Um novo documentário dirigido por Steven Soderbergh coloca em evidência um dos registros mais perturbadores da história do rock: a última entrevista de John Lennon, gravada no dia 8 de dezembro de 1980, poucas horas antes de o músico ser assassinado do lado de fora de seu apartamento em Nova York.
(Foto: Annie Leibovitz)

"John Lennon: The Last Interview" estreou no Festival de Cannes 2026 no dia 15 de maio, na seção Special Screenings, com 97 minutos de duração. O filme exibe a conversa que Lennon e Yoko Ono concederam à equipe da rádio KFRC, de São Francisco, dentro do Edifício Dakota, a única entrevista que ele havia concordado em dar para divulgar "Double Fantasy", álbum lançado três semanas antes.
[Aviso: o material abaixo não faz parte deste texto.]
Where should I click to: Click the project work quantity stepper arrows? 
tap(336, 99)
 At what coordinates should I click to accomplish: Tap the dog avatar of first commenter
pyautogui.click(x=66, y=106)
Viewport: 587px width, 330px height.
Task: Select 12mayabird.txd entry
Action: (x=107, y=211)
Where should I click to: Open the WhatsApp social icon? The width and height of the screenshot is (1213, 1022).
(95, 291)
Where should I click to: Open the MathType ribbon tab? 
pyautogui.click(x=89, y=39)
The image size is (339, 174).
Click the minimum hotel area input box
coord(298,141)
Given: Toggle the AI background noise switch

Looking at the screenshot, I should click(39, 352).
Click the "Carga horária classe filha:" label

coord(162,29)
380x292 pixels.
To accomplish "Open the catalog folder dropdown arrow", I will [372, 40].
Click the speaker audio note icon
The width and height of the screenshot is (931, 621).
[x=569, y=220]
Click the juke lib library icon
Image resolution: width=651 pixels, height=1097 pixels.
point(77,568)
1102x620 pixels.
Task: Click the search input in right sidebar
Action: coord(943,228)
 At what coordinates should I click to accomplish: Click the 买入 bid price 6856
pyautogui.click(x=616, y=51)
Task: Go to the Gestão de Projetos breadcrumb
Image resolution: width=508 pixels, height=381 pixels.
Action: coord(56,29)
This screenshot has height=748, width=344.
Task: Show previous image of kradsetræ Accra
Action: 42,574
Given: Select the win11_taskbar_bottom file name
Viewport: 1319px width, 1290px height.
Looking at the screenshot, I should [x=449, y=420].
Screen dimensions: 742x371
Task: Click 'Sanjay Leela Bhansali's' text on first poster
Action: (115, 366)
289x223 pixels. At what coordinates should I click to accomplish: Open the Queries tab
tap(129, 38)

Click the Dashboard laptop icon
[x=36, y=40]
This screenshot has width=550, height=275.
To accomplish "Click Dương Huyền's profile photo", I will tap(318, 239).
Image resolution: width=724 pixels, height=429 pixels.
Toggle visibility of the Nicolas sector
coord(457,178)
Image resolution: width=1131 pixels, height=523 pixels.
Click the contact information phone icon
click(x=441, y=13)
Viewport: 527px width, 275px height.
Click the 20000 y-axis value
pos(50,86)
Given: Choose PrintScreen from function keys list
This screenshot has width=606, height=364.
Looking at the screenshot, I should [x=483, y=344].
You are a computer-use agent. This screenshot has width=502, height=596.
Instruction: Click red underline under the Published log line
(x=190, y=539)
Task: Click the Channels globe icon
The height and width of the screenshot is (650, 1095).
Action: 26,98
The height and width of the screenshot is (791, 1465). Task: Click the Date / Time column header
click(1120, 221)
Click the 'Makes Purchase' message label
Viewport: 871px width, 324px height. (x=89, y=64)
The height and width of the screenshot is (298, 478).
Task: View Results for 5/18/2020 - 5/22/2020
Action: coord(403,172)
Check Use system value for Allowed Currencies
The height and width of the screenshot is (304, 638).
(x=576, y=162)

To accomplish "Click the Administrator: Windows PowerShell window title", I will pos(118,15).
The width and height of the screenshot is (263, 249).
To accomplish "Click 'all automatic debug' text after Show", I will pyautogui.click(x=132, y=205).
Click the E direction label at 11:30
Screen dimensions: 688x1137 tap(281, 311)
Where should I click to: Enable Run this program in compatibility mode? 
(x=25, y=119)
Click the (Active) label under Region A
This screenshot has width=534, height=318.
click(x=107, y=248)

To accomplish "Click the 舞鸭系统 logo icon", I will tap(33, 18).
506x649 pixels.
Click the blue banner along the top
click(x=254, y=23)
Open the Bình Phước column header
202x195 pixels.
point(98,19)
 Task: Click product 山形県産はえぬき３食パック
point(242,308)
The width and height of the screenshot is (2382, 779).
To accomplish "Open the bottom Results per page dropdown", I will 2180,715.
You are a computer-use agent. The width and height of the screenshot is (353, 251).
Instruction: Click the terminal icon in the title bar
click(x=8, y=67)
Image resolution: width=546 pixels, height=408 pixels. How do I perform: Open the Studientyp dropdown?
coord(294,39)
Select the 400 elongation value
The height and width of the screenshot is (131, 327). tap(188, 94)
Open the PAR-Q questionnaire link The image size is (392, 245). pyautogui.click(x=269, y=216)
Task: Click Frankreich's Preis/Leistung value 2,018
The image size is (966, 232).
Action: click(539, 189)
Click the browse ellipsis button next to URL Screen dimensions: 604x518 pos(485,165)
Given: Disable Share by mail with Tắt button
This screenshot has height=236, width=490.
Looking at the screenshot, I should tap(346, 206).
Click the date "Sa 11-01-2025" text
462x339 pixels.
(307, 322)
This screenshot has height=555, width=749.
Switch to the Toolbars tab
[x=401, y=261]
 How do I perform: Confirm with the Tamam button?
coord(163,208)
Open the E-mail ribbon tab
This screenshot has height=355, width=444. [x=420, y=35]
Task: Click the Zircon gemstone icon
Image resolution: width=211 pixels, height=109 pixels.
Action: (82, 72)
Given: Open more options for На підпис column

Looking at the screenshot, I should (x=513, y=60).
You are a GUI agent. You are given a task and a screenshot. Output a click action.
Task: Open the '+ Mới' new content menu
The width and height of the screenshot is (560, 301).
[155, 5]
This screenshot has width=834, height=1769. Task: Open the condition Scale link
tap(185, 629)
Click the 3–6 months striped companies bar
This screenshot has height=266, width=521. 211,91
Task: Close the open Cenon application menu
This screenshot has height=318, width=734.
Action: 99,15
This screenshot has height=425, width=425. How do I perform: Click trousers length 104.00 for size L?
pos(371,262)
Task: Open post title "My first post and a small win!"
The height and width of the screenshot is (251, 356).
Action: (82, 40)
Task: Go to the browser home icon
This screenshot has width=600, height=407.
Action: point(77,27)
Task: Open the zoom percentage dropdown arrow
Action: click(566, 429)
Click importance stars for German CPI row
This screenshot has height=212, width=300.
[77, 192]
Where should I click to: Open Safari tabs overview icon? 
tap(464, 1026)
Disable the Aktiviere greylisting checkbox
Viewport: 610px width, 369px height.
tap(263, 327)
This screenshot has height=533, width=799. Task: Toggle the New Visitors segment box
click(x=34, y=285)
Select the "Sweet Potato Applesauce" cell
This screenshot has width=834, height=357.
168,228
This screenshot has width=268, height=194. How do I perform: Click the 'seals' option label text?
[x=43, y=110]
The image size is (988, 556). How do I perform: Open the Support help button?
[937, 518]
Durante a conversa, um Lennon empolgado e aparentemente feliz falou sobre seu retorno à música após cinco anos de silêncio, sobre política e sobre o futuro. Mas foi uma frase em especial que ganhou contornos proféticos: "Considero que meu trabalho não estará concluído até que eu esteja morto e enterrado. Espero que seja por muito, muito tempo."

Cerca de sete horas depois, Mark David Chapman atirou em Lennon do lado de fora do edifício Dakota. O músico tinha 40 anos.

Soderbergh montou o documentário acompanhando o áudio da entrevista com centenas de fotografias inéditas do músico - em casa, com Yoko e ocasionalmente com os The Beatles. O crítico Owen Gleiberman, da Variety, descreveu Lennon no material como "no auge da felicidade", mas também "no seu mais messiânico".

A entrevista também trouxe reflexões políticas e sobre os anos 70: "As pessoas têm o poder de criar a sociedade que desejam. Acho que está na hora de uma mudança", disse Lennon.

“Fiquei surpreso com o quão abertos e animados eles estavam para conversar”, disse Soderbergh sobre o casal de artistas. “Você pensaria que eles nunca tinham sido entrevistados antes. Então eu quero que isso transpareça para o público. Tudo o que eles disseram 45 anos atrás não é apenas relevante hoje. É ainda mais relevante em termos de relacionamentos, política, a forma como tratamos uns aos outros. Como os sistemas agem sobre o indivíduo e, acima de tudo, sobre a importância do amor em nossa vida cotidiana e no nosso mundo.”

Ainda não há previsão de estreia ou confirmação de plataforma de streaming para o Brasil.